The negative control (H₂O) shows that there was a small background signal about 5 % of the signal that was produced by NAD⁺ when using 100 nM of analytes. This marks the threshold for fluorescence enhancement which is caused by the employed analyte. NADH, NADPH and ATP were similar to the negative control and can thereby seen as analytes that do not enable DNA ligation by LigA. Only the values for the three analytes NADP⁺, 3-APAD and ADP were above the threshold, but they were constantly below 10 % of the NAD⁺ signal. This leads to the suggestion that LigA ist highly selective for NAD⁺ even in presence of structurally similar analytes. This makes the NAD⁺ bioassay and the associated enzyme LigA suitable for investigating NADH-dependent enzyme reactions or measuring NAD⁺ in biological analyte mixtures such as cell lysates.

Coupled enzyme reaction

The coupling of the LigA-including NAD⁺ detection system was performed with a NADH-dependent enzymatic reaction which was in concrete the conversion of pyruvate to L-lactate by lactic acid dehydrogenase (LDH) from E. coli. For this the LDH reaction was done with an excess of NADH and various pyruvate concentrations. Afterwards, the reaction mix was transferred to a NAD⁺ bioassay and the fluorescence intensity was monitored. In Figure 21 the normalized initial fluorescence enhancement rates for the employed pyruvate concentrations are indicated. The calculated initial velocity was then plotted against the pyruvate concentration (Figure 22).

The addition of the LDH reaction mix resulted in a characteristic fluorescence enhancement rate depending on the employed pyruvate concentration. The existing correlation between both parameters seemed to be a linear. That the signal for 0 µM pyruvate was remarkably high could be the result of an pyruvate-independent transfer of electrons from NADH to the active site histidine of LDH under formation of NAD⁺. The limit of detection for pyruvate seemed to be near 1 µM pyruvate. That this value was not in nano molarity scale is firstly caused by 100-fold dilution of the LDH reaction mix after addition to the NAD⁺ bioassay and secondly by the fact that LDH does not necessarily converte 100 % of the pyruvate to L-lactate. Nevertheless, for the LigA based NAD⁺ detection system it has been proven that it can be coupled to NADH-dependent enzymatic reactions. This makes the NAD⁺ bioassay suitable for a wide range of biological studies dealing with the ubiquitous cofactors NADH/NAD⁺.

Molecular cloning

Because DNA ligase from E. coli is commercially aquirable for cloning purposes LigA (<partinfo>BBa_K525710</partinfo>) was tested whether it is also suitable for molecular cloning procedures. Hence, cloning of rfp into a pSB1C3 vector was performed with LigA. Ligation was done with NAD⁺ bioassay buffer containing 10 mM NAD⁺ at 37 °C or 22 °C and the vectors were transformed into E. coli KRX by electroporation. After growth over night at 37 °C on petri dishes the results were documented (Figure 23).
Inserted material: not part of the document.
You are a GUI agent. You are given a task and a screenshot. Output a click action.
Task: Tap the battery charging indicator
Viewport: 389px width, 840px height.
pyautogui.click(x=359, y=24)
By analyzing the number of colony forming units and color of the colonies the ligation efficiency of LigA should be assessable. As shown for the sample without any ligase only few clones were able to grow on chloramphenicol supplemented LB medium. A much bigger number of clones was observed when ligation by LigA was performed at 22 °C. Furthermore, there were a lot of red colonies indicating positive clones. Deductively, LigA might be useful for (large-scale) molecular cloning procedures which could be beneficial because of its easy production in E. coli and simple purification.